_PAGE TEXT_

§ §

Facebook was created to bring friends, families, childhood playmates, acquaintances, and those within our local communities together. One must wonder with status updates such as, “I made chocolate cupcakes today”, “I am taking my family to Disneyland this summer”, and “I ran fifty miles this week” who it is we are posting for. Facebook, an online social network that was created to connect one another, has become a place for the disconnected.
Facebook, created by Harvard University’s student Mark Zuckerberg, was launched on February 4, 2004. According to Caitlyn McGarry of PC World, “it was a way for college students to seek each other out for friendship, or, you know, whatever” (par.1). Ten years later the mission of Facebook has expanded to connect the world to the internet, with one billion active monthly users one might say Zuckerberg is well on his way.
Statistically speaking one-seventh of the world’s population is connected to the internet through the online social network Facebook, of these users, how many are actually connecting to one another? In order to make a connection, one would need to communicate with those “friends” they have associated themselves with. Does posting the status update, “I made chocolate cupcakes today,” on one’s Facebook wall satisfy the idea of a connection? Most people would not translate that into a conversation or even an update they would be interested in reading, in fact one may even consider it as a selfish boast of themselves, a way of communicating to those reading their news feed, look how wonderful I am this very second. These status updates are not only annoying to read and a waste of our valuable time but they are creating a disconnection amongst the connected.
Instead of having millions of people connecting, conversing and building relationships on this social network, we have millions of people disconnecting, boasting and breaking communication lines on this un-social network. In the paper entitled, Misery Has More Company Than People Think, published in the Personality and Social Psychology Bulletin, Alexhander Jordan shares a series of studies in which examines how college students evaluate their moods. The researchers at Stanford’s Psychology Department found that their subjects consistently underestimated how disappointed others were and would likely end up feeling more miserable as a result. These college students observed, appeared to be feeling particularly inferior about themselves after logging onto their Facebook site and scrolling through their friend’s attractive, filtered, Instagram improved photos, accomplished about me sections, and the boastful “I ran fifty miles this week”, status updates. Jordan was often told by these college students, “they were convinced that everyone was leading a perfect life” (par.32). Though the tendency for people to compare ourselves to others is nothing new, social networking is making this negative practice worse.

§ §

_EXTRACTED ENTRIES_
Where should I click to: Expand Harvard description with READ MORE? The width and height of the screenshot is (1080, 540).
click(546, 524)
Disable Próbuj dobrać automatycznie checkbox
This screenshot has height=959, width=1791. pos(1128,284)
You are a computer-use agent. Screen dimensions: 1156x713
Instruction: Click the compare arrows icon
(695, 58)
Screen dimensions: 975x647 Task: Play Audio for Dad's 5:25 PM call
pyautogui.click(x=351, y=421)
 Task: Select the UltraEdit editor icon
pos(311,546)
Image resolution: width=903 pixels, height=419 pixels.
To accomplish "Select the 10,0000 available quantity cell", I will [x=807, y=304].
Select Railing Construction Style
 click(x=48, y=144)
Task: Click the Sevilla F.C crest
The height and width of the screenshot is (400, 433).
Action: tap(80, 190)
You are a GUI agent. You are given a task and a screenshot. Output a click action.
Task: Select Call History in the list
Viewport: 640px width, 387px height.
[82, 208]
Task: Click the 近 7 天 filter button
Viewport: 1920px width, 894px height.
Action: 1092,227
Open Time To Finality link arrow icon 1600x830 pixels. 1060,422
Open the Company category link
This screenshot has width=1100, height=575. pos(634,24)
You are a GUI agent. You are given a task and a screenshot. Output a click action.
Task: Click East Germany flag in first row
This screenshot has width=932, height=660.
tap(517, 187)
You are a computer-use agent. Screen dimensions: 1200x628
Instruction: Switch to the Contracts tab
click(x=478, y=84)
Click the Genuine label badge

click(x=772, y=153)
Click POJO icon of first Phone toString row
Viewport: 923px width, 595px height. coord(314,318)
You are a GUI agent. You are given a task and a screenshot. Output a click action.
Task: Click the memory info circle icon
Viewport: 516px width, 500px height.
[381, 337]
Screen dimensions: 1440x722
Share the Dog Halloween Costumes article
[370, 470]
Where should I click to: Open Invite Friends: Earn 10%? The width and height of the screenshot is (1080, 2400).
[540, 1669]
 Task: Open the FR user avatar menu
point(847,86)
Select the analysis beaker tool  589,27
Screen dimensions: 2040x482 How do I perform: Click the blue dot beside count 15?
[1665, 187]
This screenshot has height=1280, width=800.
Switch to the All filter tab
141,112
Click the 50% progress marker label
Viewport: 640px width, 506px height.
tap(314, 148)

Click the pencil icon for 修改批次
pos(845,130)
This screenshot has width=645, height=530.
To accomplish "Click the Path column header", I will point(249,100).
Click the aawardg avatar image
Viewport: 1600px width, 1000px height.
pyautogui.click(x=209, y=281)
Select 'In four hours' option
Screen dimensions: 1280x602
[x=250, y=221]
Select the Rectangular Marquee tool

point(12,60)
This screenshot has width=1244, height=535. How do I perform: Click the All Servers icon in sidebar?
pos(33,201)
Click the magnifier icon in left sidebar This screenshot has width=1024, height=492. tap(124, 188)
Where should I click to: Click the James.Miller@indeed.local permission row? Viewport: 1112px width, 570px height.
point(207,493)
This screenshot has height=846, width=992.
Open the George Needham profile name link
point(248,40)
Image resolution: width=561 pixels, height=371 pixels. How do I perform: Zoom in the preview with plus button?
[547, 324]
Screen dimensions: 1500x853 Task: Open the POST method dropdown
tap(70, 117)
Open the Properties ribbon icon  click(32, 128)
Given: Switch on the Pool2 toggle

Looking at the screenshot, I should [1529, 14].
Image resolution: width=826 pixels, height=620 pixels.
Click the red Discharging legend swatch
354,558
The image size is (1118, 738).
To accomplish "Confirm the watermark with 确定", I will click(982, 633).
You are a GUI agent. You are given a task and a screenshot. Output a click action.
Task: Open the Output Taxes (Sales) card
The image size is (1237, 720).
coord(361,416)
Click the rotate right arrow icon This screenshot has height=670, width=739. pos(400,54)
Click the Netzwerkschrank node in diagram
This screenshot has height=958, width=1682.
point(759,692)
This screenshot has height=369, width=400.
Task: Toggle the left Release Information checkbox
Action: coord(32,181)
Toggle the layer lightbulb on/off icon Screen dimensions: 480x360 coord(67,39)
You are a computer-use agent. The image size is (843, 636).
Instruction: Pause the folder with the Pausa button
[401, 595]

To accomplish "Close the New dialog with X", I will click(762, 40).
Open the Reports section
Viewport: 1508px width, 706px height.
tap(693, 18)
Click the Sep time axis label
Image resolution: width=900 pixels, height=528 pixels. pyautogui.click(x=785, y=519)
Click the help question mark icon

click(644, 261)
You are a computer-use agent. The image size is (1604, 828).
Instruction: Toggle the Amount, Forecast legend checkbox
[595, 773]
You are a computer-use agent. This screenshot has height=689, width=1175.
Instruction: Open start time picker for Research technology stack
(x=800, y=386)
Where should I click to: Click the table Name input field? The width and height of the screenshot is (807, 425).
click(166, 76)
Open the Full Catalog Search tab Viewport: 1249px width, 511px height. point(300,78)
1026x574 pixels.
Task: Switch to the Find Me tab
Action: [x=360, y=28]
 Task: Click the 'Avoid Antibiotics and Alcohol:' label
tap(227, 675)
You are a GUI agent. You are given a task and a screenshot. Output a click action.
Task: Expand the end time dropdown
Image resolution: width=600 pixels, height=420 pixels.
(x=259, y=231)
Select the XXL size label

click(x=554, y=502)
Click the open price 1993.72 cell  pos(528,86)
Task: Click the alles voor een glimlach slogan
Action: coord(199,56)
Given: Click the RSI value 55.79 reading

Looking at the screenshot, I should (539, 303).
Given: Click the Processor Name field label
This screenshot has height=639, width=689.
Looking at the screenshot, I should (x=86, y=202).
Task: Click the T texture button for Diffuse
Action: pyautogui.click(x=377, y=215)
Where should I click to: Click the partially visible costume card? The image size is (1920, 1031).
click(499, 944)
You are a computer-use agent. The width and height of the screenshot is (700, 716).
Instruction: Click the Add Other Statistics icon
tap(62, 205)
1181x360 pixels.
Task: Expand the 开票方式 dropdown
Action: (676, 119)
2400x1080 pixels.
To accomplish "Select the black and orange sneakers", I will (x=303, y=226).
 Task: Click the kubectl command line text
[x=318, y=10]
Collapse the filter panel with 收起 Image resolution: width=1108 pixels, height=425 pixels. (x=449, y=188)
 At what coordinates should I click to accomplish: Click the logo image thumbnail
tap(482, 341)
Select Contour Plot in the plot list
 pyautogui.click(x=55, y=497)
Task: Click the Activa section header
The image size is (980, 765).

§ §

Please answer these questions from the Facebook essay:
(a) On what date was Facebook launched?
(b) How many active monthly users does the essay give for Facebook?
(c) In which journal was "Misery Has More Company Than People Think" published?
The items have no role in this exercise.

(a) February 4, 2004
(b) One billion
(c) The Personality and Social Psychology Bulletin